▸ **Task objective**
Format the entries, from the line containing "Task: Select the Ожидание status step" through the last line of the entries, as a Markdown table with the columns Row and Line. Number each line and leave out blank lines.

▸ **Task inputs**
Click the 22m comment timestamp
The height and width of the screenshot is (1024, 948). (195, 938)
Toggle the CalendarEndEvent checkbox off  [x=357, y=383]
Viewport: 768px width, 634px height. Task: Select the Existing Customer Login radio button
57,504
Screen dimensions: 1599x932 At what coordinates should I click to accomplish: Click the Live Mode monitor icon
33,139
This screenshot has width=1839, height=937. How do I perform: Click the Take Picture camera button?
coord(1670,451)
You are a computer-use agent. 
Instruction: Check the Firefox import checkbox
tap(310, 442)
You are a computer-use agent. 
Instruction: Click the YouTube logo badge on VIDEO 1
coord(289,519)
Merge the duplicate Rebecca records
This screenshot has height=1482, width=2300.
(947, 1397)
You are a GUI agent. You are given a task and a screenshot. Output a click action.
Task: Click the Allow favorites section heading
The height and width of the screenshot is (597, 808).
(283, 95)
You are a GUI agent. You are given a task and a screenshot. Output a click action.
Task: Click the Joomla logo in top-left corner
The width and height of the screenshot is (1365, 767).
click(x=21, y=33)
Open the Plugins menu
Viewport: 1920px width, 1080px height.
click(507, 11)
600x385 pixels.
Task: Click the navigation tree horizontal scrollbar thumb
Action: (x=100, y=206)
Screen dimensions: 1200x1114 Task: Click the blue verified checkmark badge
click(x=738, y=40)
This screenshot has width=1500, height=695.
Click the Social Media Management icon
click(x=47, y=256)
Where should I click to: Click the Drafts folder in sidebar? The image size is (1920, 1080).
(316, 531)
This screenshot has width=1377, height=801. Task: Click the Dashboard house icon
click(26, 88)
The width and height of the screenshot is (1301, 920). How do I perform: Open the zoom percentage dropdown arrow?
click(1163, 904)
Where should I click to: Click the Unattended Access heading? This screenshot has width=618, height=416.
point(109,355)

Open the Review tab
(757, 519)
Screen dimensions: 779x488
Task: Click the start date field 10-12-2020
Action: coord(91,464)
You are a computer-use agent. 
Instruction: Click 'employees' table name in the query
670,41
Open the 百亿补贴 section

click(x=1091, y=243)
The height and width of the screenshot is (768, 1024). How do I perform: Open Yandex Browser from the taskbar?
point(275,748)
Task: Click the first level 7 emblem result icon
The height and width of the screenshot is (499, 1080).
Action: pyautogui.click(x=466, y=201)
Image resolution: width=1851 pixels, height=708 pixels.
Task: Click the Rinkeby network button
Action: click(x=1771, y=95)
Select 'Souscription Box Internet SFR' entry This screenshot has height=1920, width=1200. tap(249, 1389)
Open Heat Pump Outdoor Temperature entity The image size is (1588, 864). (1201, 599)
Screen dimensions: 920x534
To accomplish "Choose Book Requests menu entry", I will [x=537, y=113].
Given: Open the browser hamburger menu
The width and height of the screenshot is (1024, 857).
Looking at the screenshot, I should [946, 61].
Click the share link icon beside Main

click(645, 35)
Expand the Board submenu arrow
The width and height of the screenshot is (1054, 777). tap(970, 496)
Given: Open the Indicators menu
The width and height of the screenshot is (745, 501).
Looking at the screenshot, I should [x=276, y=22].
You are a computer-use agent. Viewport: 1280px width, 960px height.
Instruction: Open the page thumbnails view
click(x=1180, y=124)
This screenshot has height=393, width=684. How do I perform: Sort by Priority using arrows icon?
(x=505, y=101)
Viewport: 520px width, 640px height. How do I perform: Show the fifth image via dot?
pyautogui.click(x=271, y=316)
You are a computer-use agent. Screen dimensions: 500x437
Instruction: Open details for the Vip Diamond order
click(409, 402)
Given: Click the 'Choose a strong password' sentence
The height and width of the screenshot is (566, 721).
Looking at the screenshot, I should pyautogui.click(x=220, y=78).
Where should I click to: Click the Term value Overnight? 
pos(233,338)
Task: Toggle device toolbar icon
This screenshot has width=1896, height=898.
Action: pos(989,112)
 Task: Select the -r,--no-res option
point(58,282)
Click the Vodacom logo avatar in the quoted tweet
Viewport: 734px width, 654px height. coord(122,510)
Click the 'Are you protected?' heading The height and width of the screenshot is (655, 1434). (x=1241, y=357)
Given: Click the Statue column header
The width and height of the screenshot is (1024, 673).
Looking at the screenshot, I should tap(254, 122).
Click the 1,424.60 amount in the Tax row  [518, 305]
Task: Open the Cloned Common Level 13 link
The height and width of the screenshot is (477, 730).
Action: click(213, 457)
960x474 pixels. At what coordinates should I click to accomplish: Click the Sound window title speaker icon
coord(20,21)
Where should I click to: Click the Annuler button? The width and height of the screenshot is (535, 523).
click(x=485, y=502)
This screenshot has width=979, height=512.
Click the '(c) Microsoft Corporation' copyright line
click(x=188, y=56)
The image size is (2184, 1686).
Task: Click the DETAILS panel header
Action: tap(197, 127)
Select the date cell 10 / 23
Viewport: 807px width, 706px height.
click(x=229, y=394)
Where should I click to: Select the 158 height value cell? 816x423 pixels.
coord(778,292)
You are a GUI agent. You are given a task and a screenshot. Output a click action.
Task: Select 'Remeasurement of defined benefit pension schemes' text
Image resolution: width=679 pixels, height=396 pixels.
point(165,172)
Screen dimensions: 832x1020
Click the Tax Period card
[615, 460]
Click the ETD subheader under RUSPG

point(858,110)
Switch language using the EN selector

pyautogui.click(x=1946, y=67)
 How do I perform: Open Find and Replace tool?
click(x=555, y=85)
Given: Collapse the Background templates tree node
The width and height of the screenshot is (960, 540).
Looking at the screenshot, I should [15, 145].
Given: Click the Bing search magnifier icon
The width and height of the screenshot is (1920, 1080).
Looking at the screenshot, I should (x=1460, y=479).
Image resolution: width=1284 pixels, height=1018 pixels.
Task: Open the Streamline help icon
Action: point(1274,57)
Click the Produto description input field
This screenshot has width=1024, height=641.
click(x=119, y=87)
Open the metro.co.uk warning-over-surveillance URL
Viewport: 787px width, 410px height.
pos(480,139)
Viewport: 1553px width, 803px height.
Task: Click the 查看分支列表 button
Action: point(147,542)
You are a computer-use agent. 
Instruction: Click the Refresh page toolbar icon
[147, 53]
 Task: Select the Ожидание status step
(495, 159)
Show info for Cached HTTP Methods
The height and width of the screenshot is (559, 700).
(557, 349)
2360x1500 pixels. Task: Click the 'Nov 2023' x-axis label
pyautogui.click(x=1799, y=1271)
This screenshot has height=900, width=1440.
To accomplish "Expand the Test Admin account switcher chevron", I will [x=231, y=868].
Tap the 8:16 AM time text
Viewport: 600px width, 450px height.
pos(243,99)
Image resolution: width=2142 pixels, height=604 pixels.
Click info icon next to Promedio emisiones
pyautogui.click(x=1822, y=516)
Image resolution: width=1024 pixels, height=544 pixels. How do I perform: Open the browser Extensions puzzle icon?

▸ **Result for this exercise**
| Row | Line |
|---|---|
| 1 |  Task: Select the Ожидание status step |
| 2 | (495, 159) |
| 3 | Show info for Cached HTTP Methods |
| 4 | The height and width of the screenshot is (559, 700). |
| 5 | (557, 349) |
| 6 | 2360x1500 pixels. Task: Click the 'Nov 2023' x-axis label |
| 7 | pyautogui.click(x=1799, y=1271) |
| 8 | This screenshot has height=900, width=1440. |
| 9 | To accomplish "Expand the Test Admin account switcher chevron", I will [x=231, y=868]. |
| 10 | Tap the 8:16 AM time text |
| 11 | Viewport: 600px width, 450px height. |
| 12 | pos(243,99) |
| 13 | Image resolution: width=2142 pixels, height=604 pixels. |
| 14 | Click info icon next to Promedio emisiones |
| 15 | pyautogui.click(x=1822, y=516) |
| 16 | Image resolution: width=1024 pixels, height=544 pixels. How do I perform: Open the browser Extensions puzzle icon? |